Безжалостно откровенно о старости.
"А я скажу, что в этой перемене много хорошего. И красота длится достаточно долго, чтобы расстаться с ней без сожаления, потому что за это время она уже естественно становится ненужной. И к отношению людей предъявляются другие требования. Это неправда, что платка не поднимут: не поднимет какой-нибудь "кавалер", но почему-то сделает это девушка, старичок, воспитанный молодой человек. И внимание будет, но внимание стоящее, такое, какое можно ценить. Я сказала бы, что свободнее, легче и проще с людьми в старости, и яснее видят их старческие глаза. "Кавалеры" проходят мимо. Но разве они не надоедят за два-три десятка лет?
Нет, жизнь хороша и в старости, и надо стариться охотно, без боязни, без борьбы. Старятся все вместе, кто вместе был молод. И какое это успокоение, ясность, и простота! Точно приехал домой и надел капот и туфли. Я некрасива? Ах, скажите пожалуйста! А вы меня не обойдете и не надуете. И мне великолепно! Я дома, я отдыхаю, и мне ничуть не скучно. Разве я хотела бы поклонников? Всему свое время! Пусть время и делает свое дело. Оно мудрое, и только не надо мешать ему, не надо бессильно бороться, потому что в этом-то и есть горечь и обида. Переживши лето, обрадуешься и осени".

Это написано за несколько лет до смерти (Лидия Алексеевна умерла на восьмидесятом году жизни, в 1943).
"...Но все больше и люблю одиночество, тишину, спокойствие. И мечту. А мечта - это Антон Павлович. И в ней мы оба молоды и мы вместе. И это чувство молодости во мне так сильно и ярко, что кажется действительностью. И вот опять двойная жизнь: явная и тайная. Я не знаю, у многих ли это так? или я исключение? И если исключение, то какое? счастливое или постыдное? Боюсь, что постыдное, потому что не могла бы я об этом рассказывать никому: было бы очень стыдно".

"У писателей, говорил мне Чехов, сердце работает не так, как у многих людей. Я уверен, что у вас писательское сердце, потому что вы талантливы, хотя пишете мало, потому что очень ленивы. Выслушав сердце, я скажу, принадлежит ли этот человек к миру художественности. Художники нервны, трепетны, и сердце у них нервное и трепетное, ненормальное. Это не болезнь, а присущее им качество".

Примечание Н. С. Авиловой.
"После 1937 года Лидия Алексеевна прерывает свои дневниковые записи.
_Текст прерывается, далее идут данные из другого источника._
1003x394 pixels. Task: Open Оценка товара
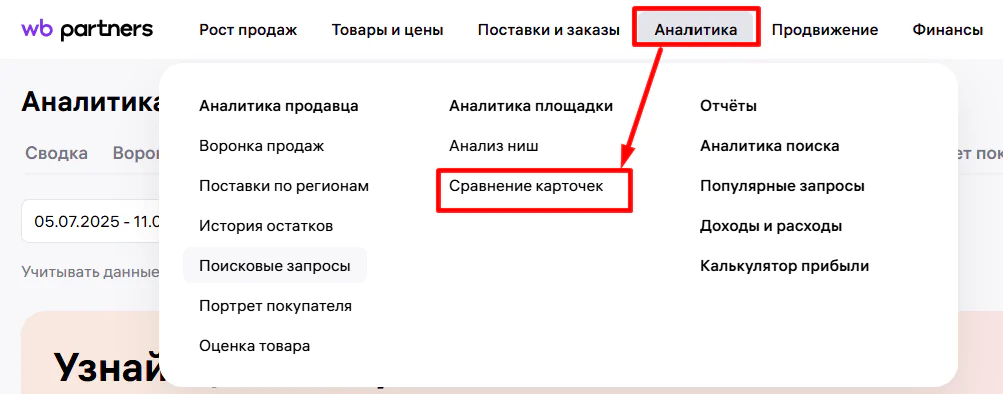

Можно предположить, что все ее время было посвящено (поскольку позволяли силы и обстоятельства) переработке повести "О любви" и созданию окончательного варианта "А. П. Чехов в моей жизни". В это время, которое было наполнено переживаниями дней ее молодости и раздумьями о них, Лидию Алексеевну часто навещают литературоведы - А. Р. Эйгес и А. Б. Дерман. На полях повести "О любви" Лидия Алексеевна записывает: "Вообразите, - сказал мне Эйгес, - сколько мы ни роемся, но не находим женщины в жизни Антона Павловича. Нет любви. Серьезной любви нет". "Он был сух, черств. Он не мог любить" - сказал Дерман"...

P.S. Виталий Мельников готовит к выходу фильм об отношениях Чехова и Авиловой, с Кириллом Пироговым и Светланой Ивановой в главных ролях... "Негромкий" Мельников, пожалуй, очень удачен для этой истории в качестве режиссера.